Together We Stand, We Build

afra
The IAEA awards fellowships to students like John Jabati (right) and Thabang Mokgosi (left) from Sierra Leone and South Africa respectively to undertake AFRA's two-year Masters in Nuclear Science and Technology. (Photo: S. Henriques/IAEA)

Vulnerable crops, uncertain water supplies, and inadequate access to cancer care are some of the issues African nations are addressing in AFRA.

The African Regional Cooperative Agreement for Research, Development and Training related to Nuclear Science and Technology (AFRA) has 39 participating countries, and its activities include the peaceful application of nuclear techniques to achieve national and regional development objectives.

“AFRA breaks the silo mentality we often have in Africa. It brings together Member States that have more or less the same challenges; challenges that we can tackle together at the regional level,” says Shaukat Abdulrazak, Chair of AFRA’s Programme Management Committee.

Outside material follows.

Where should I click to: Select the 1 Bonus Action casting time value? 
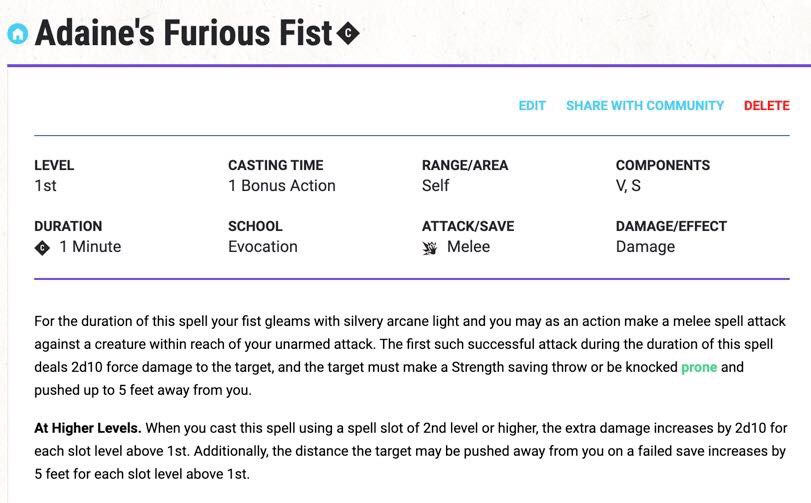282,185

The AFRA leaders met from 31 March to 4 April 2014 to review the performance and effectiveness of on-going projects and to design new ones that will be implemented over the next two years.

The projects being implemented by the 24-year-old body relate to food and agriculture, human health, water resources management, industrial applications, radiation safety, nuclear security, and self-reliance and sustainability.

Many-sided Problems

“With the introduction of nuclear technology we add value to existing processes and industries, and solve problems that conventional techniques can’t,” says Edward Akaho, Chair of the AFRA High-Level Steering Committee on Human Resource Development.

“A good example is cancer, where we use nuclear technology for treatment and pain relief. In agriculture, we use nuclear techniques to create more resilient crop varieties. We also use nuclear science for water resource management. Nuclear science is able to address some of the most critical issues our countries face. So Africa must depend on the use of nuclear techniques, in addition to conventional techniques, to solve the many-sided problems of the continent,” says Akaho.

The group’s education initiatives are the most central. With IAEA funding, scholarships have been awarded to African scientists to study on the continent, and occasionally, abroad.

The flagship fellowship programme, a two-year Masters in Nuclear Science and Technology administered by the Ghana Atomic Energy Commission and the University of Ghana, has produced 19 graduates since it began in 2010. Some of these graduates have now been published in international journals, while others have been promoted to new positions in their home countries’ radiation protection sectors.

“So as we continue to produce students, we will be able to establish effective radiation protection infrastructure across the continent, we’ll have more people available to teach, and more scientists undertaking research and development in nuclear science,” says Akaho, who is also Professor Emeritus of Nuclear Engineering at the University of Ghana’s School of Nuclear and Allied Sciences.

Fellows from the AFRA programme also go to centres in Morocco and Algeria to be trained in radiation protection. So far there have been more than 80 graduates from that programme.

“The cooperation AFRA fosters between otherwise isolated countries plays a pivotal role in ensuring that we can work together as a family to address common challenges and improve the socio-economic development of the continent,” says Abdulrazak, who is also Chief Executive of Kenya’s National Commission for Science, Technology and Innovation.

Director General of Tanzania’s Atomic Energy Commission, and current AFRA Chair, Iddi S. N. Mkilaha, says that as the group aims to “enhance the benefit of nuclear science in Africa, much will depend on Africans themselves. For this reason, we are focusing on collaboration between countries and institutions so that the available resources – that often sit idle because there aren’t enough people in one location to utilize them properly – can be shared, used effectively, and turn a monetary or educational profit.”